YOUR GOAL ::
Return only the lines of the data below from the line with "Image resolution: width=1363" up to and including the line with "Task: Check the row for 达芙妮过膝长筒靴 post", exactly as written, with the pictures omitted.

TASK DATA ::
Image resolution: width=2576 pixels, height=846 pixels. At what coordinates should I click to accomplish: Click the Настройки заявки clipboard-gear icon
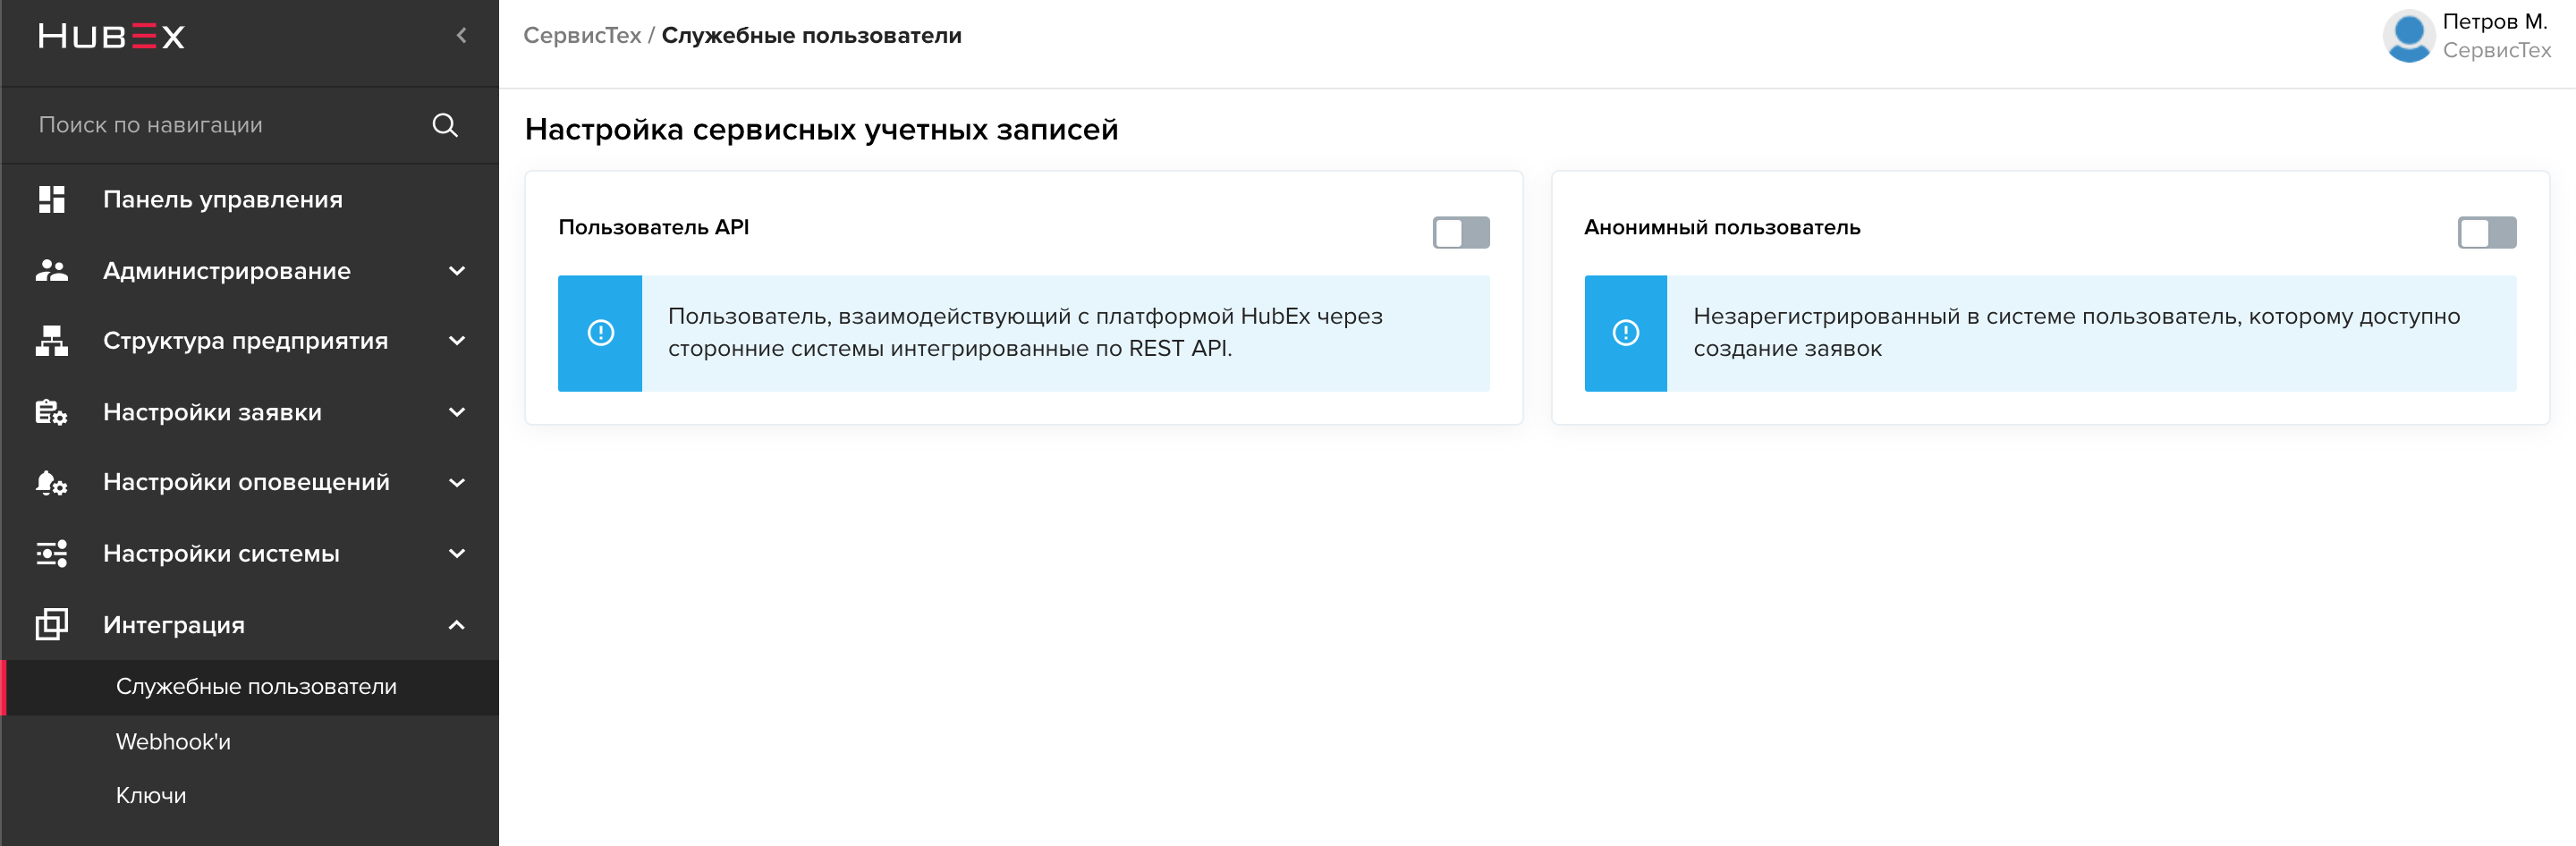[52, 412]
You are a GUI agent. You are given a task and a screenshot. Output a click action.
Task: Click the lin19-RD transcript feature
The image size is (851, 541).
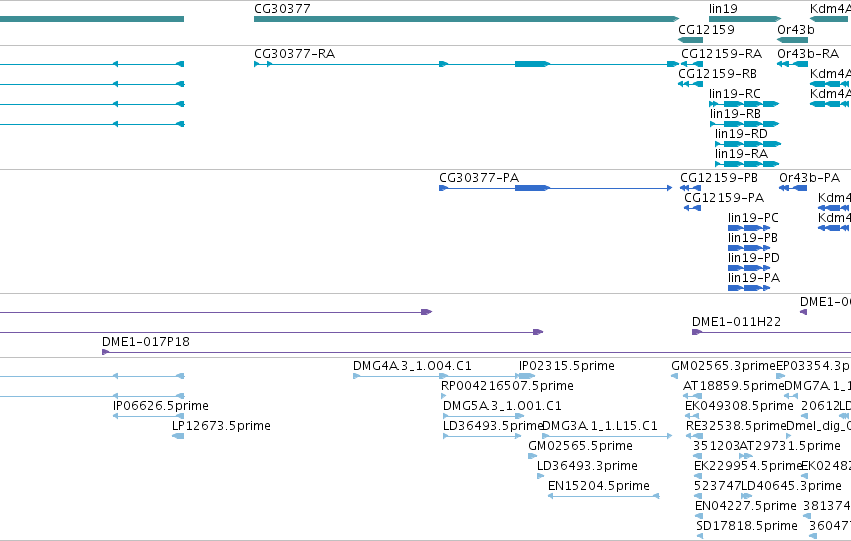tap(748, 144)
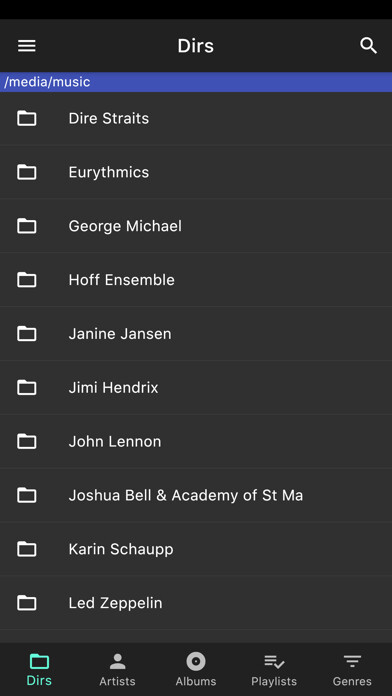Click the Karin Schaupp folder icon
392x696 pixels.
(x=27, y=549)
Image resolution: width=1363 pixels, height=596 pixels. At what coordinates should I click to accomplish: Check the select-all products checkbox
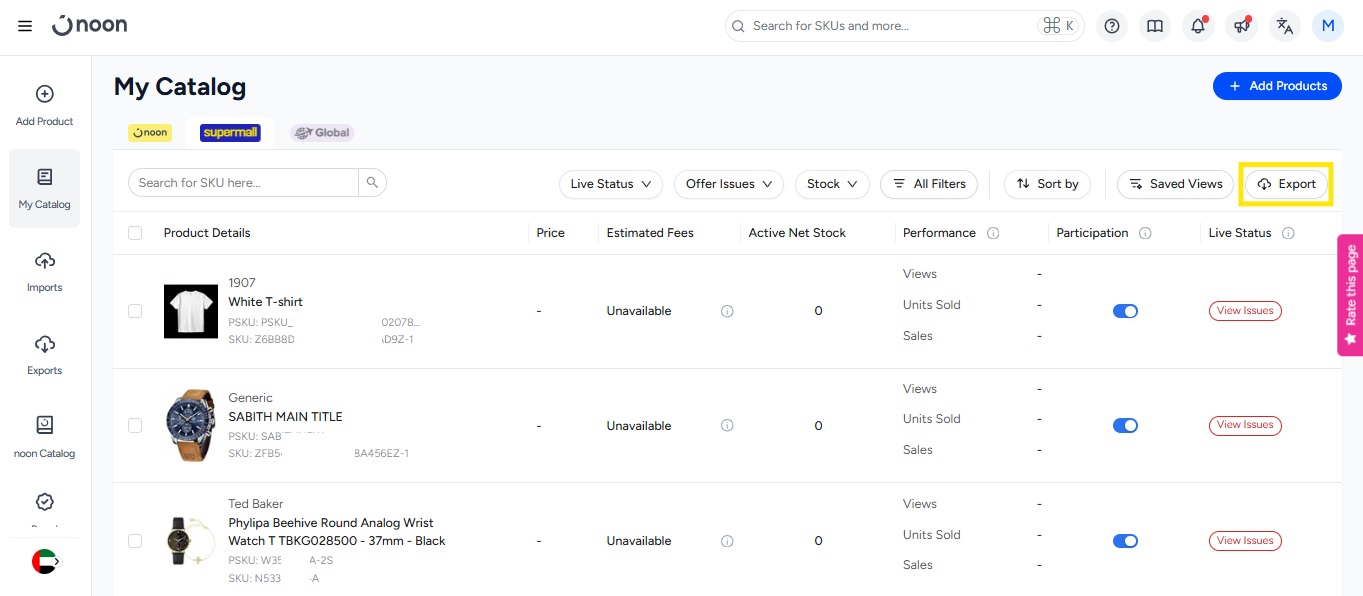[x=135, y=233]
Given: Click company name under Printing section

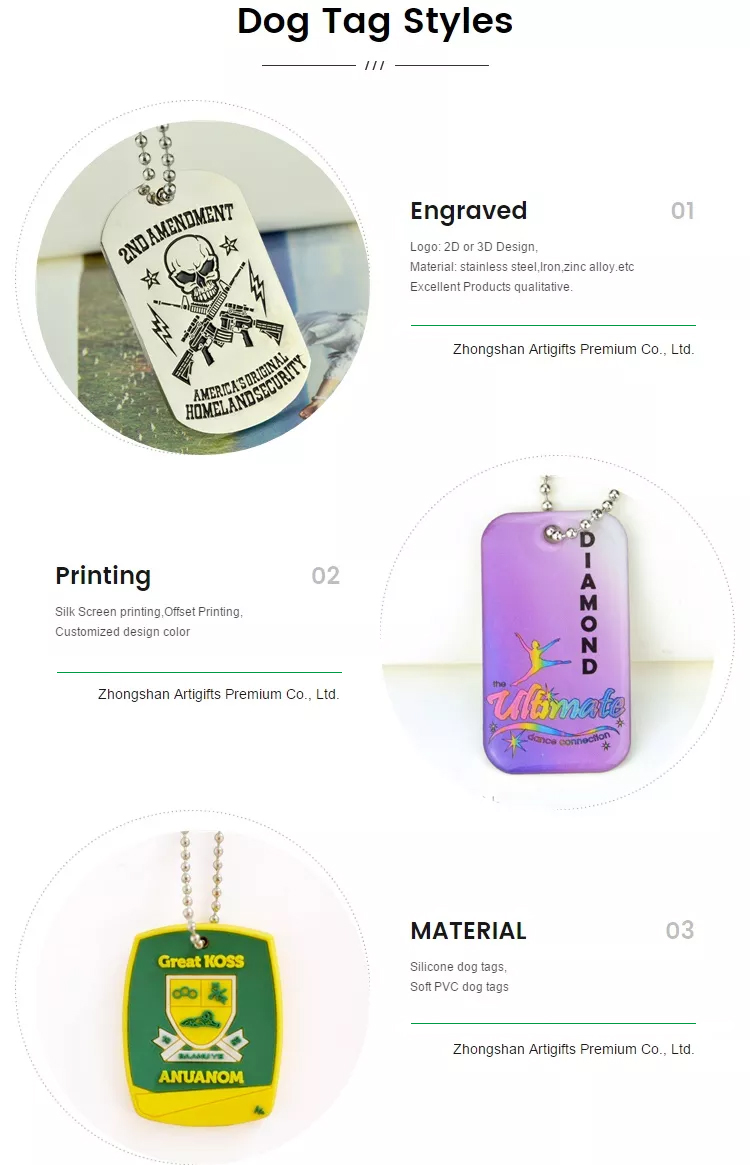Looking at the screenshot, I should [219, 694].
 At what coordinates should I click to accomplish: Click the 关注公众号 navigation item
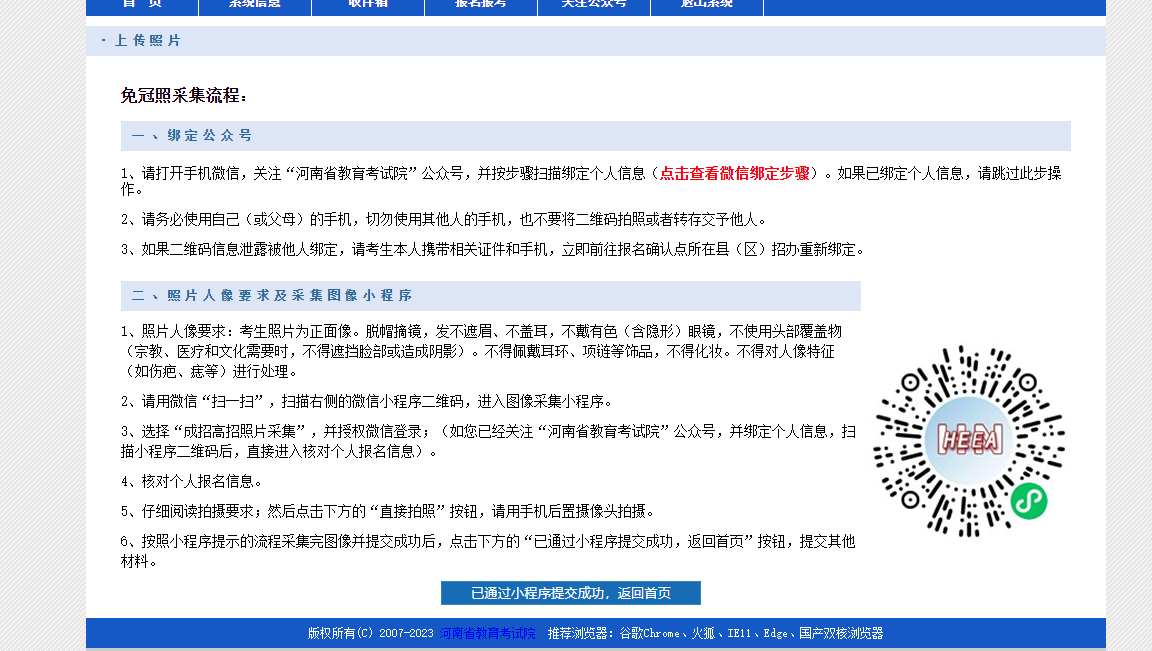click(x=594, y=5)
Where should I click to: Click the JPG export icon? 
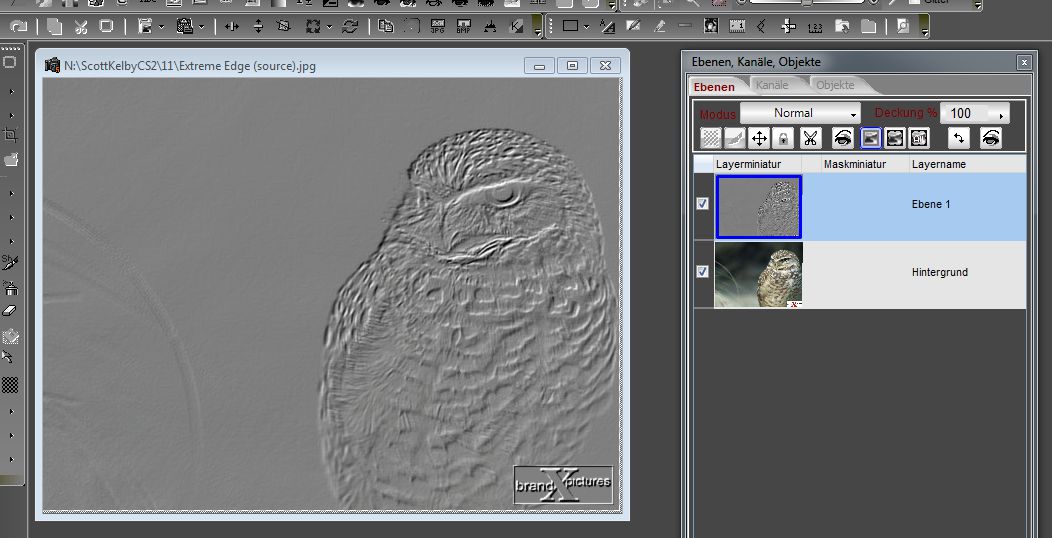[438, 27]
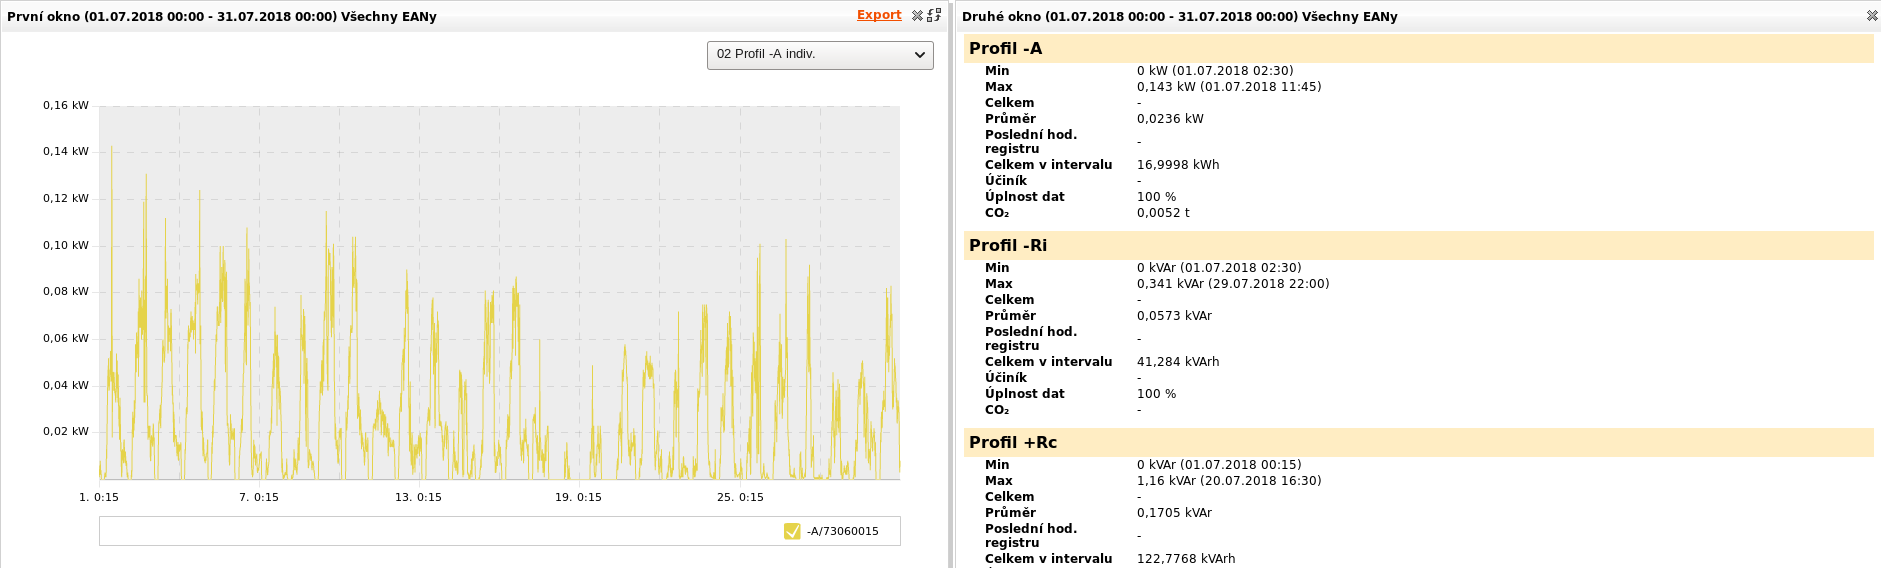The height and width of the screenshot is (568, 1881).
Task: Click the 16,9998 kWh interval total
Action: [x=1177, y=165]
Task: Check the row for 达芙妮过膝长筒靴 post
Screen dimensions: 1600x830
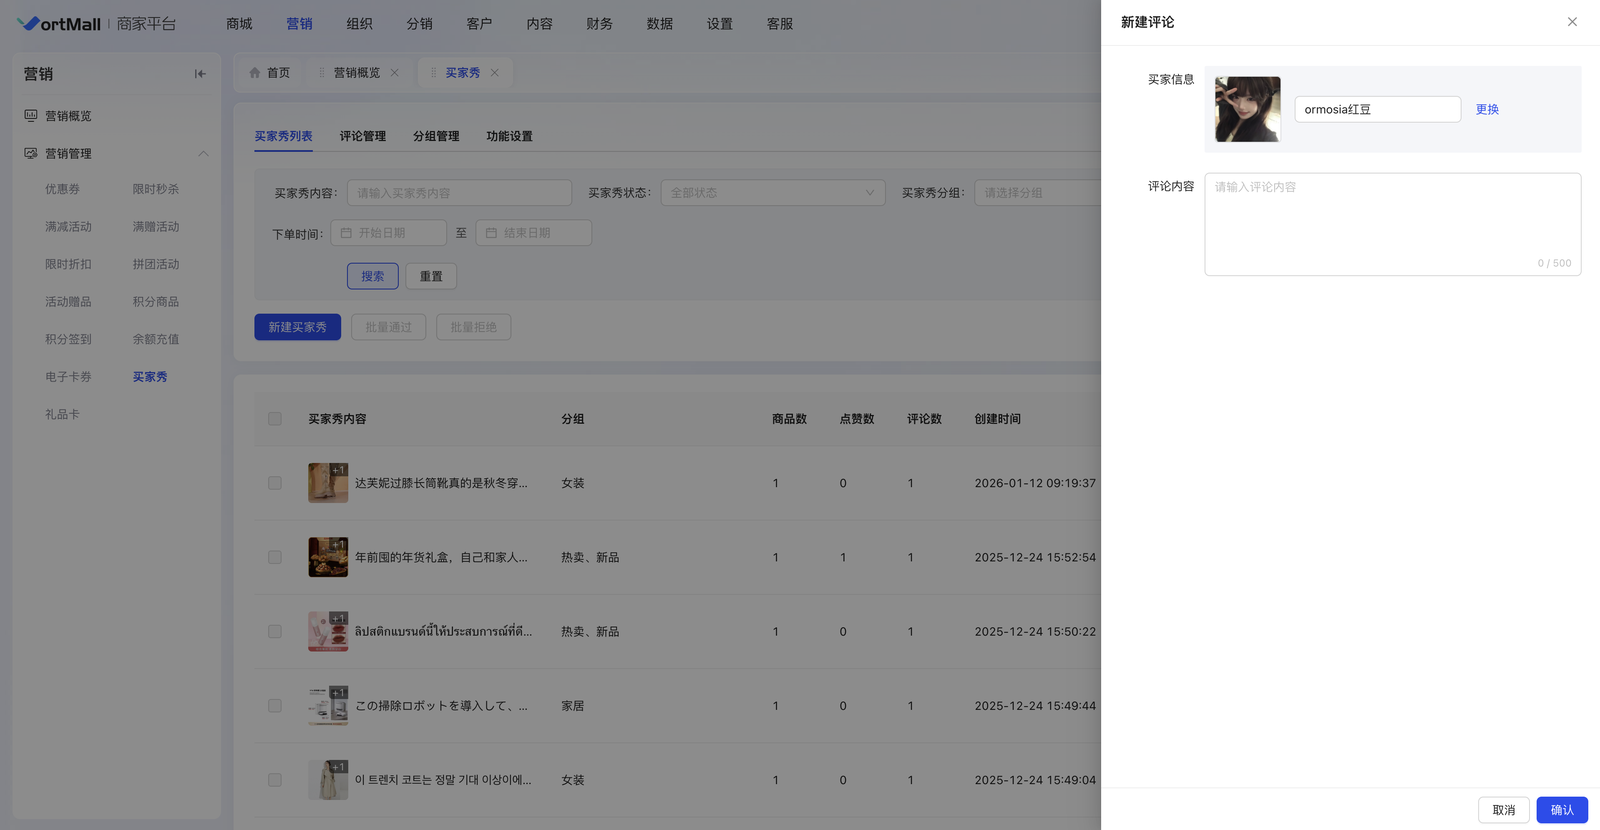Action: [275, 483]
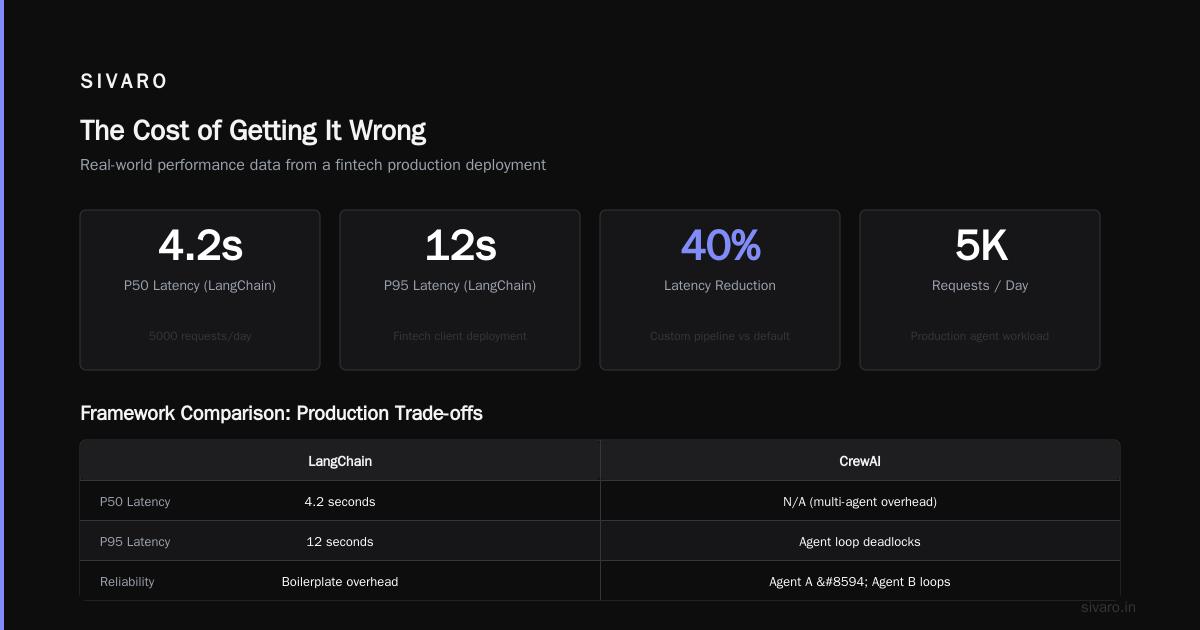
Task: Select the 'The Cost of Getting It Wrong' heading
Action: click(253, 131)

RESPONSE ::
Image resolution: width=1363 pixels, height=596 pixels. At what coordinates should I click to accomplish: Check the select-all products checkbox
[x=135, y=233]
Given: Click company name under Printing section

Looking at the screenshot, I should [219, 694].
 At what coordinates should I click to accomplish: Click the 关注公众号 navigation item
click(x=594, y=5)
Where should I click to: Click the JPG export icon? 
[438, 27]
The height and width of the screenshot is (568, 1881).
Task: Click the 16,9998 kWh interval total
Action: [x=1177, y=165]
Task: Check the row for 达芙妮过膝长筒靴 post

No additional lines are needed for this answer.